En esta época del año, algunas acciones sencillas pueden tener un impacto importante. Ventilar a primera hora de la mañana, cerrar persianas en las horas centrales, aprovechar la luz natural sin sobrecalentar los espacios o ajustar correctamente el aire acondicionado son medidas fáciles de aplicar. El IDAE recuerda que una temperatura de 26 ºC o superior, con ropa adecuada, puede ser suficiente para mantener el confort en una vivienda. También recomienda ventilar en las horas más frescas y bajar toldos o persianas para reducir el calentamiento interior. Son medidas simples, pero eficaces para mejorar el ahorro energético y reducir las emisiones asociadas al consumo eléctrico.

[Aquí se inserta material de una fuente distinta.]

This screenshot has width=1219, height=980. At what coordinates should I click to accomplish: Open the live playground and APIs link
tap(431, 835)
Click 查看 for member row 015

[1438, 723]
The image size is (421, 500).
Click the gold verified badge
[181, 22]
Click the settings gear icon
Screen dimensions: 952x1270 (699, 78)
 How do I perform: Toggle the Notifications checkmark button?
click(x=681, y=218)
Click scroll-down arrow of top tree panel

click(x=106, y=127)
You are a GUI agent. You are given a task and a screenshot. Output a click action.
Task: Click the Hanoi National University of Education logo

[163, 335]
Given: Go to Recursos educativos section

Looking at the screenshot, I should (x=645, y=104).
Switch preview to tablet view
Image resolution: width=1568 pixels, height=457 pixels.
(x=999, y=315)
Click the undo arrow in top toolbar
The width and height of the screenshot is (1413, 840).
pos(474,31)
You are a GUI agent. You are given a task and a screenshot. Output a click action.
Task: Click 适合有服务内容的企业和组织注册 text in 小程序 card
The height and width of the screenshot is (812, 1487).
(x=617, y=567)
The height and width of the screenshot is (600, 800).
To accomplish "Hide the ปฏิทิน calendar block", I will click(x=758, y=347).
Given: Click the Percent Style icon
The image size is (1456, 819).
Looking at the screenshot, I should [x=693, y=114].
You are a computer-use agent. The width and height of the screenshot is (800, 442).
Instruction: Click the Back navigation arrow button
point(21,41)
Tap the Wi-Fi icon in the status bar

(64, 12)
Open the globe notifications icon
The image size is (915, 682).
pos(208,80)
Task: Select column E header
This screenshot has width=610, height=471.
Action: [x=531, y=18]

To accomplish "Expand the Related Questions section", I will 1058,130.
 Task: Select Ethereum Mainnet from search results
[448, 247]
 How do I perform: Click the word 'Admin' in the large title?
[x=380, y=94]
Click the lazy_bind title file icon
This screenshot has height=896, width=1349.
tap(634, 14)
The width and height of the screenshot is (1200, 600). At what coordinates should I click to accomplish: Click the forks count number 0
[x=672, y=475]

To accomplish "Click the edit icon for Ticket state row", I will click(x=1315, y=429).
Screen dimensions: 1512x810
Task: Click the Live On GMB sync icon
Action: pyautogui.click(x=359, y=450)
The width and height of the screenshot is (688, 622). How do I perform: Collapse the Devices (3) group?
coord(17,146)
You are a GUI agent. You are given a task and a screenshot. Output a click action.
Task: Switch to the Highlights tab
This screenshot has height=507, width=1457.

Cuidar el clima en verano no se limita a la climatización. También hay gestos cotidianos que pueden marcar la diferencia. Evitar desplazamientos innecesarios en las horas de más calor, consumir agua de forma responsable, reducir el uso de plásticos de un solo uso en planes al aire libre o elegir productos de proximidad son ejemplos claros. No se trata de vivir el verano con culpa, sino con más conciencia. La gestión ambiental también se construye desde decisiones pequeñas, realistas y fáciles de mantener.
En empresas, oficinas y hogares, el verano puede ser una buena oportunidad para revisar hábitos. A veces, cuidar el clima empieza simplemente por preguntarse si todo lo que encendemos, compramos, usamos o tiramos es realmente necesario. Porque los grandes cambios necesitan estrategias, pero también rutinas sencillas que nos ayuden a vivir mejor, consumir menos y cuidar un poco más el entorno que compartimos.